James C. Myers, 94, science librarian and WW II veteran, died November 7th at his home in Tallahassee of pneumonia.
A service will be held at the Unitarian Universalist Church of Tallahassee, 2810 N. Meridian Rd., Tallahassee, at 11:00 AM on Monday, November 12th, with viewing preceding at 10:00 AM in the Sanctuary. The family will receive friends from 5:00 to 7:00 Sunday PM, the evening prior to the service, at Jim and Enid’s home. In lieu of flowers, memorial contributions may be made to Goodwood Museum and Gardens (for the rose gardens), Big Bend Hospice, or the Florida Native Plant Society.
James Christopher Myers (Jim) was born in Fairmont, W.Va. and raised in Morgantown, W.Va. He developed an early interest in identifying wild plants and took a B.S. and M.S. in Botany from West Virginia University. He worked in the University Arboretum and enjoyed summer field work at the Univ. of Michigan Biological Station at Puttin Bay, and at W.V.U. biological stations. During his field work he identified and classified a rare and local variety of polyganum.
In 1942, while pursuing a Ph.D. at the Univ. of Illinois, Jim was drafted into the U.S. Army Medical Corps. With the 56th Medical Battalion he took part in campaigns in North Africa, Sicily, France and the invasion of Italy at Anzio Beach. Off duty he followed his interests in music, botany, and literature, writing papers on the flora of Morocco and hitch-hiking to hear opera and visit the graves of authors he loved. In 1945, while in the Vosges Mountains in northeastern France, Jim contracted tuberculosis and was evacuated to the U.S. He spent the next five years in TB sanitoriums, starting with Hopemont in the mountains of W.Va. The cure of the time was bed rest and fresh cold air. While at Hopemont, he met Enid Haller, a fellow patient from Morgantown. Because residents of men’s floors and women’s floors were not permitted to visit one another, Jim and Enid began corresponding by letter, beginning a courtship that led to their marriage on Dec. 26th, 1950.

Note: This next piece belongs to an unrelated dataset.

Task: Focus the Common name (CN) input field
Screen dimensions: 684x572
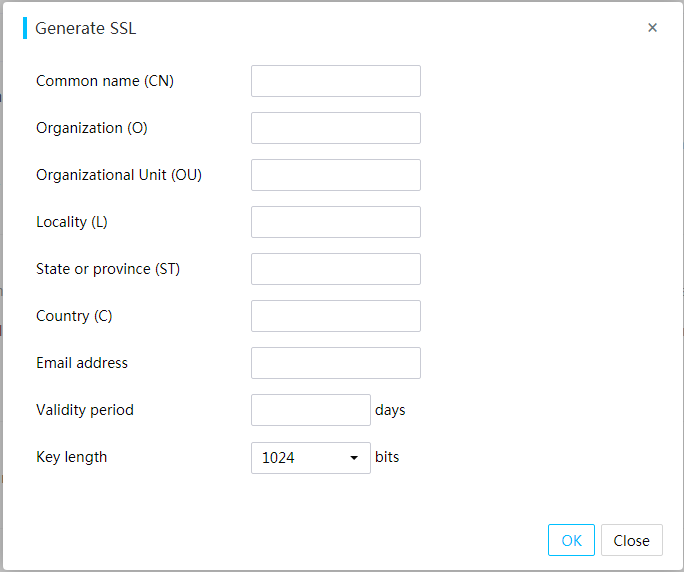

Jim returned to the University of Illinois, earning an M.S. in Library Science while Enid taught school in a rural one-room school house near Urbana where she drove students to school and started the wood-stove in the morning herself.
The couple moved to Athens, GA for Jim’s first job at the Univ. of Georgia. Their children Jennie, Leanna and Eric were all born in Georgia. In 1959, Jim was hired as head of the Science-Technology Division at Florida State University’s Strozier Library. The couple became Tallahasseeans and have enjoyed life in the community and as dedicated travelers for the past 53 years.
In retirement they have remained avid travelers, participating over the years in 35 Elderhostels in the U.S. and throughout the world. They have also taken active part in two dance groups, their faculty bridge group, the Tallahassee Area Rose Society, and Goodwood Museum and Gardens, where Jim worked as a rose volunteer for 20 years, helping to propagate and tend the beautifully perfumed old roses that grace Goodwood’s grounds.
Survivors include Enid Myers of Tallahassee, Jennie Myers of Tallahassee, Leanna and Mark McEnearney of Arlington, VA, and Eric and Connie Myers of Miami, FL.